Furthermore, it is strongly encouraged that developers from various regions contribute templates tailored to their respective areas.

Note

  1. build/sbt-config/repositories-local takes precedence over build/sbt-config/repositories and is ignored by .gitignore.
  2. Should the environment variable DEFAULT_ARTIFACT_REPOSITORY be set, it attains the highest priority among non-local repositories.
  3. Repository priority is determined by the file order; repositories listed earlier possess higher precedence.

Similarly, if your objective involves compiling and packaging within an intranet environment, you can edit build/sbt-config/repositories-local as demonstrated below:

[repositories]
  local
  mavenLocal: file://${user.home}/.m2/repository/
  private: ${celeborn.sbt.default.artifact.repository-file:///dev/null}
  private-central: https://example.com/repository/maven/
  private-central-http: http://example.com/repository/maven/, allowInsecureProtocol

allowInsecureProtocol is required if you want to use a repository which only supports HTTP protocol but not HTTPS, otherwise, an error will be raised (insecure HTTP request is unsupported), please refer to the sbt Launcher Configuration.

For more details on sbt repository configuration, please refer to the SBT documentation.

Publish

SBT supports publishing shade clients (Spark/Flink/MapReduce) to an internal Maven private repository, such as Sonatype Nexus or JFrog.

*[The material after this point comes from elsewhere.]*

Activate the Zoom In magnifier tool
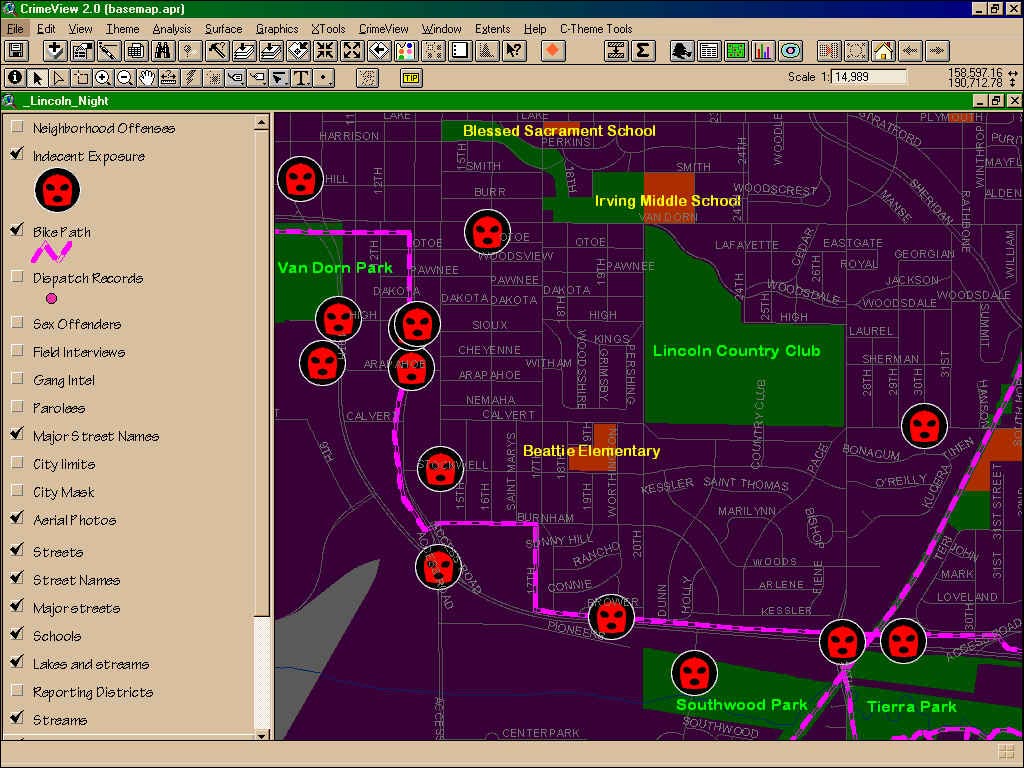The width and height of the screenshot is (1024, 768). (x=103, y=78)
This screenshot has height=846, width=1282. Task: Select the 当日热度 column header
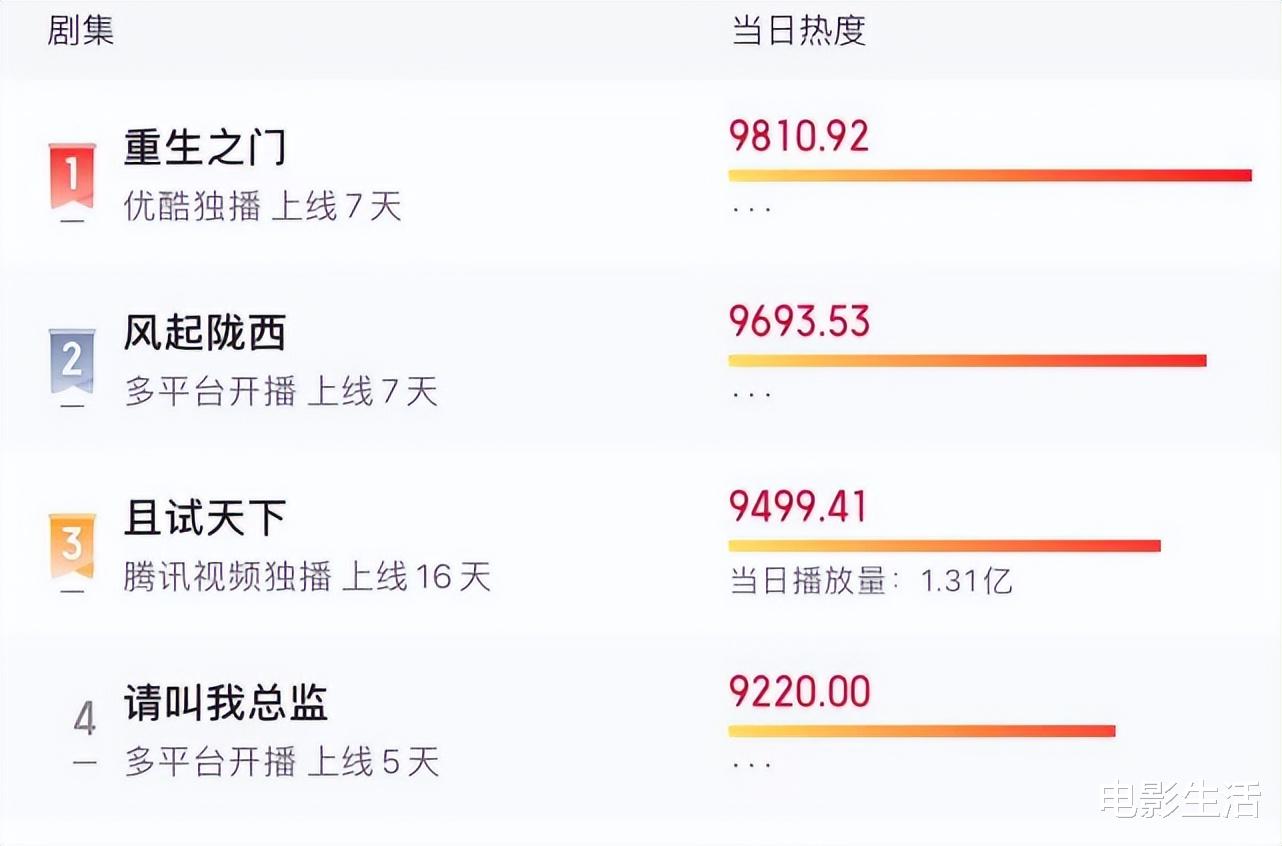tap(798, 31)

Before executing the publish command, ensure that the following environment variables are correctly set:

Environment Variable Description
ASF_USERNAME Sonatype repository username
ASF_PASSWORD Sonatype repository password
SONATYPE_SNAPSHOTS_URL Sonatype repository URL for snapshot version releases, default is "https://repository.apache.org/content/repositories/snapshots"
SONATYPE_RELEASES_URL Sonatype repository URL for official release versions, default is "https://repository.apache.org/service/local/staging/deploy/maven2"

For example:

export SONATYPE_SNAPSHOTS_URL=http://192.168.3.46:8081/repository/maven-snapshots/
export SONATYPE_RELEASES_URL=http://192.168.3.46:8081/repository/maven-releases/
export ASF_USERNAME=admin
export ASF_PASSWORD=123456

Publish the shade client for Spark 3.5:

$ ./build/sbt -Pspark-3.5 celeborn-client-spark-3-shaded/publish

Publish the shade client for Flink 1.18:

$ ./build/sbt -Pflink-1.18 celeborn-client-flink-1_18-shaded/publish

Publish the shade client for MapReduce:

$ ./build/sbt -Pmr celeborn-client-mr-shaded/publish

Make sure to complete the necessary build and testing before executing the publish commands.